As Barb said, you would benefit from some counseling. Hospice has follow up counseling for the family for up to a year. Maybe you'd feel comfortable talking to your pastor, priest, rabbi, etc.
Do NOT doubt your actions. You did nothing wrong. Everything you did was for her benefit. You loved your mom until she crossed over. I know she's grateful that you were in her life.
Thanks so much for your thoughtful insight into an issue that is causing me a lot of agony. Yes, I plan on seeing a therapist with the hope to work through it. When I agreed for my mother to enter home care, I requested that it be palliative - that she would continue to take her regular heart meds and eat. And that she did. But they sent a hospice nurse because Medicare does not pay for palliative. They told me to give my mother a small dose of morphine if she had pain/breathing problems. I gave her two doses (5mg) over a ten-day period. But it was the second one that was on her last day that bothers me. Even though the dose was 5mg, it came from a bottle that noted, "opioid tolerant." I was completely ignorant about all of this. Nevertheless, I will speak with a counselor. Thanks for the good advice.
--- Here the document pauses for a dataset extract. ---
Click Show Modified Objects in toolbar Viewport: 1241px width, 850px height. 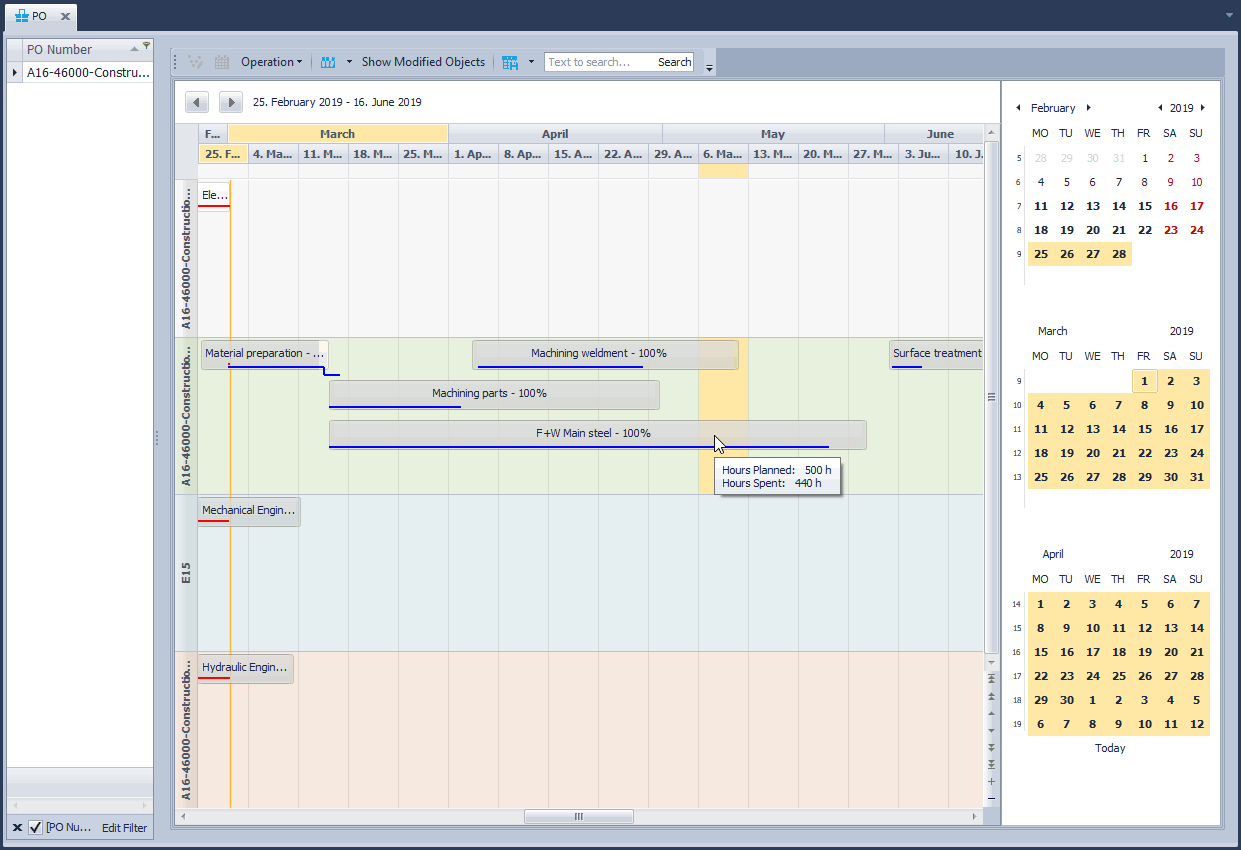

It sounds as though the thing that is bothering you the most is the fact that the bottle was labeled "Opiod Tolerant" How the bottle was labeled is of no importace at this time it is the actual dose that matters. You only gave what was prescribed which you had done prior with no ill effects. Morphine is Morphine whatever the bottle says and the dose was reasonable. Drugs by mouth are not as effective as those by injection or IV By those routes the starting dose is usually 2 mg but is often repeated in less than an hour if the pain is not controlled
FF suggested that it would take 200 mg to kill someone. There probably is not an exact amount but that is certainly more than would be used. I saw one patient who was routinely taking 6mls every four hours because he had become so tolerant to it. But a dose of 200mg did not kill him.
Give yourself a break Karen you did not hasten Mom's death it was her time . Set this aside and concentrate on healing giving with assistance of a therapist or make use of the hospice bereavement councillor which is free for individual or in groups whatever you need. this is available for 12 months after a death.
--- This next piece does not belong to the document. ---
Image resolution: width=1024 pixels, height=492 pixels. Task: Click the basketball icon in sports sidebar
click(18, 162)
As for the morphine given to your Mom, the dosage is similar to that one gets after they have had surgery. I remember having a morphine pump to help cut the pain. Once I was off the morphine pump there were zero withdrawals.
And it is not unusual for a patient to rally for a day or a month after being in a coma like state, both my parents did that.
When your Mom had to have her arms and legs held down, that is called delirium, which 90% of elders have when they are in the hospital. It is around 20% of much younger patients usually those who had major surgery. My Mom had delirium and she wasn't even on Hospice at that time.
The Hospice group taking care of your Mom 24 hours a day, you were quite lucky, as the majority of Hospice groups do not do 24 hour care... one would need to hire Agency Caregivers. I needed to do that for my Dad.